Колонисты с нетерпением ждали этого времени, тем более, что одно неожиданное событие усилило их стремление ознакомиться со своими владениями.
Дело было 24 октября. В этот день Пенкроф отправился на осмотр западней, где он всегда держал приманки.
В одной из западней он нашёл трёх животных, которые должны были обрадовать Наба: то были самка пекари и два её детёныша.
Пенкроф в восторге взвалил добычу себе на плечи и отправился в Гранитный дворец, спеша похвастать успехом перед товарищами.
— Ура, мистер Смит! — крикнул он. — Нынче у нас роскошный обед! И вы, мистер Спилет, полакомитесь!..
— Я не прочь полакомиться, — ответил журналист. — Только чем?
— Молочным поросёнком, — ответил моряк.
— Только всего? — пожал плечами Спилет. — А я-то решил уже, что вы хотите угостить нас куропаткой с трюфелями.
— Как! — возмущённо закричал моряк. — Вы гнушаетесь молочным поросёнком?
— Не гнушаюсь, — без всякого энтузиазма ответил тот, — и при условии, что…
— Ладно, ладно, господин писатель, — прервал его моряк, не любивший скептического отношения к своим успехам. — Рано вы загордились! Небось месяцев семь тому назад, когда мы только попали на остров, вы не были таким взыскательным.
— В том-то и дело, — невозмутимо ответил журналист, — что человек никогда не довольствуется тем, что имеет…
— Надеюсь, что Наб отличится сегодня. Глядите, этим двум пекарятам не больше чем по три месяца. Они нежны, как масло. Наб, поди сюда! Я сам буду готовить жаркое.
И, сопровождаемый Набом, моряк отправился, священнодействовать на кухню.
Колонисты не мешали ему командовать. Наб и он приготовили действительно роскошный обед: жаркое из пекари, суп из кенгуру, копчёная ветчина, миндаль на десерт, пиво из драцены и чай Освего. Но «гвоздём» пира, бесспорно, были тушёные молодые пекари.
В пять часов пополудни стол был накрыт к обеду в столовой Гранитного дворца.
Суп из кенгуру был признан всеми превосходным.
После супа Наб подал пекари.
Пенкроф пожелал сам поделить их и навалил чудовищные порции на тарелки своих сотрапезников.
Молочные поросята действительно были поразительно вкусными, и Пенкроф с увлечением поедал свою порцию, как вдруг он громко вскрикнул и выругался.
— Что случилось? — спросил Сайрус Смит.
— Случилось… то… что я сломал зуб, — ответил моряк.
— Вот как!

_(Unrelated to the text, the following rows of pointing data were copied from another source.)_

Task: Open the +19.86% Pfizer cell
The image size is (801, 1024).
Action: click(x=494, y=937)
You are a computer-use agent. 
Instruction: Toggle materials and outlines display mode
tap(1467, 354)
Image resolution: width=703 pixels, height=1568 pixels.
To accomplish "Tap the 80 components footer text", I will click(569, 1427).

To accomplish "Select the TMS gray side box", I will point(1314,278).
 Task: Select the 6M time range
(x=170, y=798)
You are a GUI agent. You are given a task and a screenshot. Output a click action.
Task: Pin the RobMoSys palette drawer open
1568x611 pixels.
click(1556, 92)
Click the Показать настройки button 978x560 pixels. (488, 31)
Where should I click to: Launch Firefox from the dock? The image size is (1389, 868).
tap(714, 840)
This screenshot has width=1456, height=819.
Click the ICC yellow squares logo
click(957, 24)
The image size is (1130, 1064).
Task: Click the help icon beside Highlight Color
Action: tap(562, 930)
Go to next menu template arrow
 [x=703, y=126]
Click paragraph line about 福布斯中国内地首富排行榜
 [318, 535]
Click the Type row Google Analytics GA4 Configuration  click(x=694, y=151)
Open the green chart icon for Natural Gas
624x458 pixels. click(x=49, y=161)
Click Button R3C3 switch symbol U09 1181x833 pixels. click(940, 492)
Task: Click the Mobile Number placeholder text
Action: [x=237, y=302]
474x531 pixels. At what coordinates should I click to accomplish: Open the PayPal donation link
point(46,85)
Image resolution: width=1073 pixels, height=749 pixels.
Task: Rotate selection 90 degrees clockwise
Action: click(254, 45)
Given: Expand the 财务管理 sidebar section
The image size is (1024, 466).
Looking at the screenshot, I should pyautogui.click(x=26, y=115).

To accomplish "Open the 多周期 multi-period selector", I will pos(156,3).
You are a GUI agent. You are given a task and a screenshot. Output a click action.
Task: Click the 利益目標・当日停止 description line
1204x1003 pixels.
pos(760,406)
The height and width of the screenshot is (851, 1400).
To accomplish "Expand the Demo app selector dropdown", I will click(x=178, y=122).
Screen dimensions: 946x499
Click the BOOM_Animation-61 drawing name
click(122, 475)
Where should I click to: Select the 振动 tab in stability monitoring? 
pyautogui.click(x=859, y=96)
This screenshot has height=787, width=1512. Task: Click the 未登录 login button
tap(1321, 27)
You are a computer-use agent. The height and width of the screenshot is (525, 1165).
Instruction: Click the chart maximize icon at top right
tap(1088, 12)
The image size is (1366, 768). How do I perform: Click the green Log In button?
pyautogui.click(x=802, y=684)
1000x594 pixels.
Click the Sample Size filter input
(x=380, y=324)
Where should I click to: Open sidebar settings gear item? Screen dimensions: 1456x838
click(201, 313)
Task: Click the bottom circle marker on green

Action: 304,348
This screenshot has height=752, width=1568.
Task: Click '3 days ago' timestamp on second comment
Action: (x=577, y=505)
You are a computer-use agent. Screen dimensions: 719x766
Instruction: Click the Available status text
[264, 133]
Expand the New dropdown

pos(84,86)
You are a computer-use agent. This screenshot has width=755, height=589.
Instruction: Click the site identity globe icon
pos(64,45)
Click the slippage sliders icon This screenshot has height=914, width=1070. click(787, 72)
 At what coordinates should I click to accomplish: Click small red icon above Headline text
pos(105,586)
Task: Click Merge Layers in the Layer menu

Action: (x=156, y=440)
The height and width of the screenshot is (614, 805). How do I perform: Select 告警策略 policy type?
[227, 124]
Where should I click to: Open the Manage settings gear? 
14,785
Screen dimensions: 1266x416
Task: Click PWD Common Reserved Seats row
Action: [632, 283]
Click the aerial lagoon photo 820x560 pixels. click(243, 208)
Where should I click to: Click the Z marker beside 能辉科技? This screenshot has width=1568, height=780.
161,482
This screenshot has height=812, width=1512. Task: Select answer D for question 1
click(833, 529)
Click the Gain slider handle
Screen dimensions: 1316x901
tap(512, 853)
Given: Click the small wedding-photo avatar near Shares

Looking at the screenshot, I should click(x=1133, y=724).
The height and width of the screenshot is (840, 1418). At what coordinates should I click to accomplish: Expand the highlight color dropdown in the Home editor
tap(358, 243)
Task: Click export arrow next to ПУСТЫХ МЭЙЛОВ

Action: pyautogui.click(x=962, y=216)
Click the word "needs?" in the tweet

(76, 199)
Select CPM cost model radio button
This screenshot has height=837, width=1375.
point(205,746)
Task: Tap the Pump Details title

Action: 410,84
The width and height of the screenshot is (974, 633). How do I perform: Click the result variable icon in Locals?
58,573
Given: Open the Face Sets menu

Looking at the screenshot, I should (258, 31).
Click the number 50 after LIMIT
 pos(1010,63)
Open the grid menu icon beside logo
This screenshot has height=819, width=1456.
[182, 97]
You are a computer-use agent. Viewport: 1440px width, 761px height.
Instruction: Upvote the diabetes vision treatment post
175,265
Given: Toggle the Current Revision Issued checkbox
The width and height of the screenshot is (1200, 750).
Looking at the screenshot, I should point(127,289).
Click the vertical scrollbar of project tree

Значит, в ваших поросятах есть камешки? — пошутил Гедеон Спилет.
— Очевидно, — сказал Пенкроф, вынимая изо рта твёрдое тело, о которое он сломал зуб.
Это был не камень. Это была дробинка.
Прошло ровно семь месяцев — день в день — с того момента, как колонисты были выброшены на остров Линкольна.
Самые тщательные поиски за всё это время не дали никаких оснований предполагать, что остров обитаем.
Ни один столб дыма не выдавал костра, разожжённого рукой человека, Никаких следов людского труда, ничего, что говорило бы о том, что здесь — теперь или когда-нибудь в прошлом — бывал человек.
Остров казался необитаемым не только в настоящее время, но и во все времена…
И вот всё это логическое построение рухнуло, обращено в прах одной-единственной дробинкой, найденной в теле безобидного зверька!
Ибо эта дробинка была выброшена огнестрельным оружием, и никто другой, кроме человека, не мог владеть этим оружием!
Когда Пенкроф положил дробинку на стол, все колонисты посмотрели на неё с величайшим удивлением.